Cycles of Abuse (SDV)

Surviving Domestic Violence (SDV)

Cycles of Abuse: Time's Not on Your Side

by Dr. Irene Matiatos


Excerpted from Dr. Irene Matiatos' Verbal Abuse Site. Distributed freely for non-commercial, or educational purposes. For commercial distribution, contact the author at Publish@drirene.com. http://www.drirene.com/cyclesof.htm



The classic abusive relationship is characterized by a three-stage cycle that may or may not be visible to outsiders. Victim beware: you are on an emotional roller coaster ride that will wear you down and deplete your
self-esteem.

The Tension Building Stage:


  • The angry person becomes increasingly controlling during this period, which may take days, weeks or even years to evolve and progress. Limits are imposed on the partner. For example, the abuser may decide what clothes look "right" on the partner, or what image is portrayed. They may try to define whom the partner may or may not speak with and about what, etc. The
    control is insidious and progressive. As tension and control increase, the
    partner attempts to accommodate the abuser in order to keep the peace...
    Despite actions the partner takes, the abuser becomes increasingly remote,
    contemptuous, critical, preoccupied or otherwise on edge. The tension and
    control increase until culminating in the abuse stage.


  • The Abuse Stage:


  • A major verbal, emotional or physically abusive incident occurs that was instigated by the abuser. A trivial event is often used to trigger the main event. The abuser actively looks for excuses to blow up over, and may set up his partner in a no-win situation.


  • The Remorse Stage:


  • Once the blows are delivered, the abuser is calmed. Having blown off steam, and regaining composure, the abusive person if full of apologies and promises to never do it again--if the partner distances. The more distanced the victim, the more intensely the abuser pursues. The abuser can be so charming and complimentary, the co-dependent's heart breaks. There is a compelling need to believe the abuser's promises and pleas to take him back. The more codependent and insecure the partner, the more vulnerable she is to the abuser's attentive remorse. During this phase, abusers are wonderful.

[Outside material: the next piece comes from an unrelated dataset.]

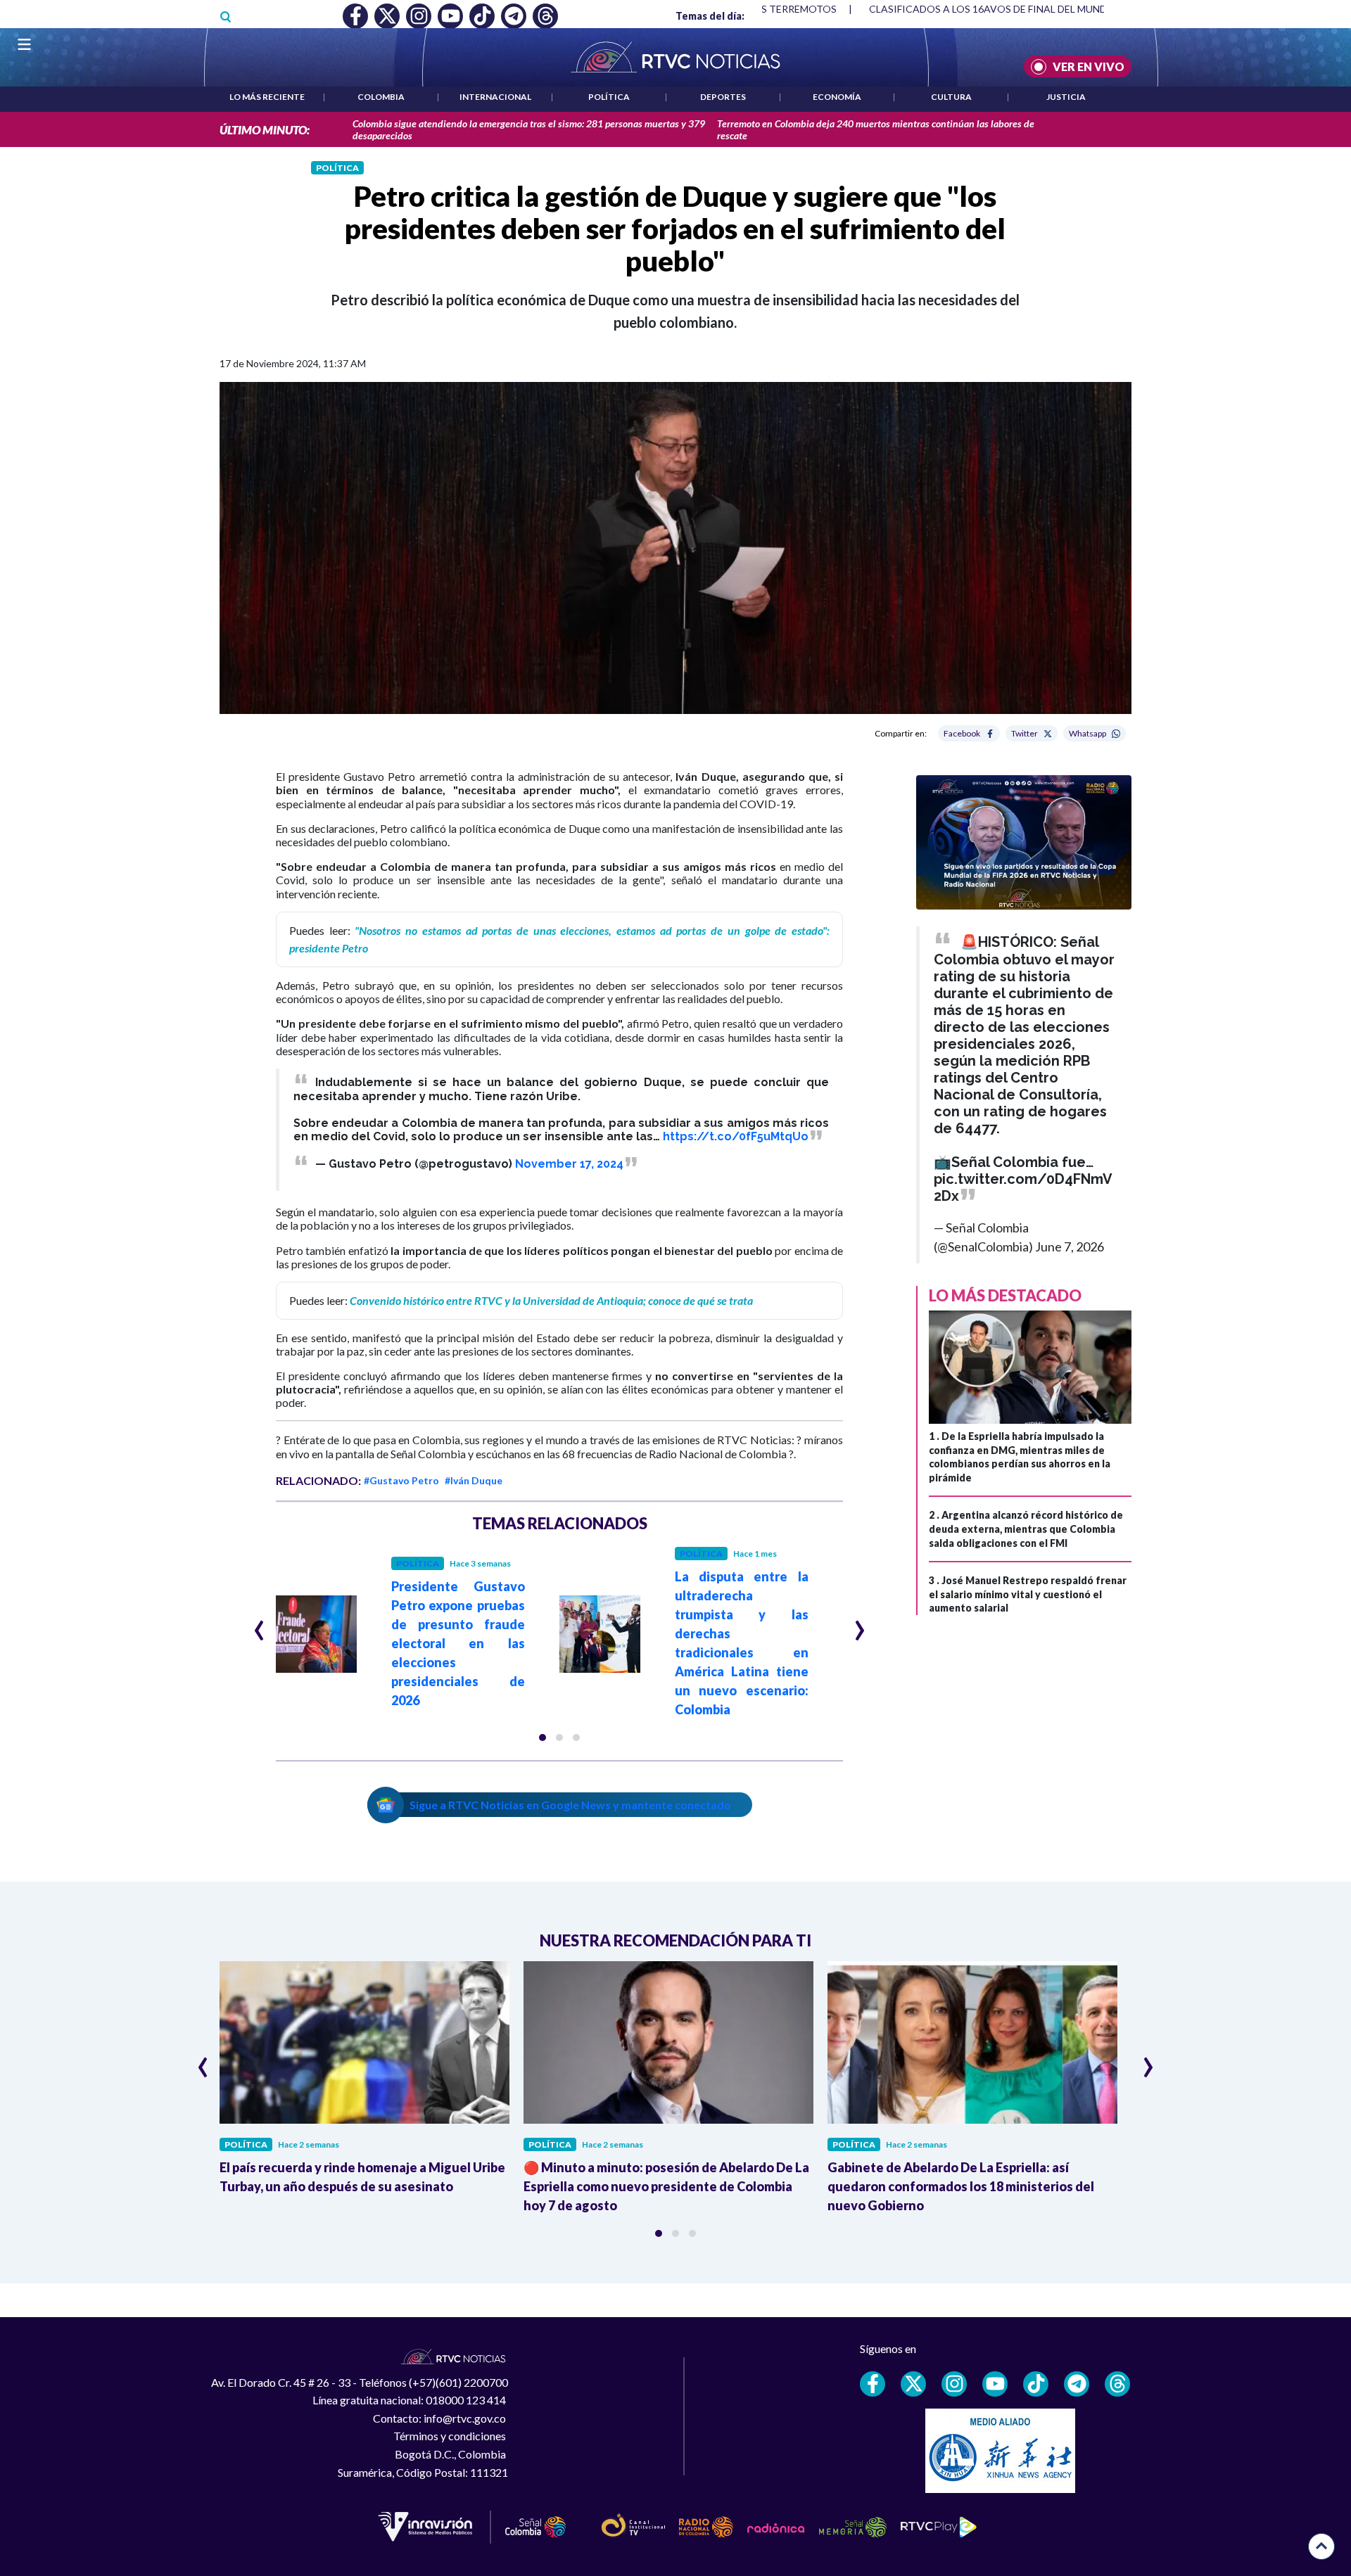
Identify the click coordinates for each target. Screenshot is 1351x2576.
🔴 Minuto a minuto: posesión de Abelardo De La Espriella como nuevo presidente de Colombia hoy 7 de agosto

  • A 'normal' person is unlikely to be so compelling and persistent in winning
    over his partner's love because he has no reason to be.


  • As the relationship progresses, the abuse cycle typically escalates in
    intensity and in the temporal contiguity of its negative aspects. The abuse lasts longer and becomes more pronounced, while the loving remorse dwindles.


  • The abuser loves a good challenge. The goal is to win the victim back at any price. At a distance, the partner is perceived as emotionally safe. The
    harder the abuser has to work to win back his victim, the more the victim is
    appreciated. Once the relationship resumes, the abuser's mistrust prompts
    his poor recall of any tender feelings. His fear inevitably powers the
    resumption of the abuse cycle.


  • Advice: Trust actions, not words.